Pour renforcer l’investissement des MRE, Karim Zidan, ministre délégué auprès du Chef du gouvernement, chargé de l’Investissement, de la Convergence et de l’Évaluation des politiques publiques a indiqué dans sa réponse écrite que le ministère de l’Investissement mène une action continue et réactive en vue de faciliter leurs projets et lever les divers obstacles qu’ils peuvent rencontrer. Parmi les actions entreprises, on note le renforcement de la communication avec les MRE, afin de leur faire connaître les opportunités d’investissement disponibles dans leur pays d’origine, ainsi que les incitations prévues par le nouveau Pacte national pour l’investissement. Le ministère reste ainsi en contact régulier avec des milliers d’investisseurs marocains à l’étranger, dans divers secteurs économiques porteurs.

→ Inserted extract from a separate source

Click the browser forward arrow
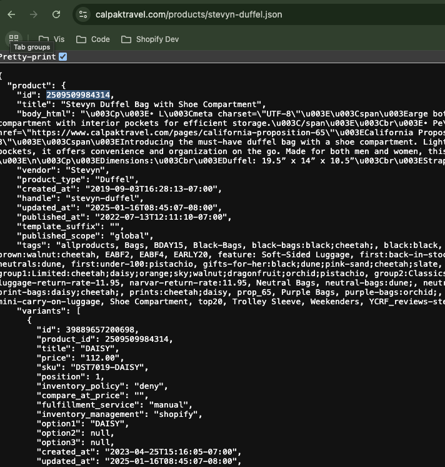 (x=34, y=14)
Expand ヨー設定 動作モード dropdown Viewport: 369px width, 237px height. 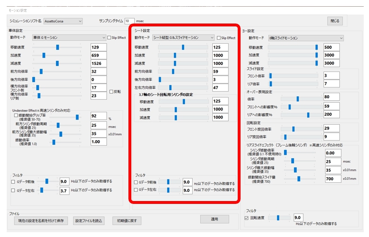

En outre, Zidan a précisé que le ministère organise, à l’occasion de chaque tournée de promotion à l’étranger, des rencontres spécifiques avec les MRE, et œuvre à renforcer les structures d’accueil, de conseil et de soutien. À cet effet, une cellule dédiée a été créée au sein de l’Agence marocaine de développement des investissements et des exportations (AMDIE) sous l’intitulé « Desk Marocains du Monde ». En parallèle, les centres régionaux d’investissement (CRI) ont été mobilisés en désignant des points de contact dédiés aux Marocains résidant à l’étranger.

Pour accompagner cette dynamique, le ministère travaille actuellement au développement de ses plateformes numériques, afin de mieux répondre aux besoins spécifiques des MRE. Il veille également à la résolution rapide des difficultés entravant la mise en œuvre de leurs projets, en coordination étroite avec les autres ministères concernés.
 

3 questions à Yassine El Yattioui : « Une réforme globale de l’environnement des affaires et une gouvernance unifiée s’imposent »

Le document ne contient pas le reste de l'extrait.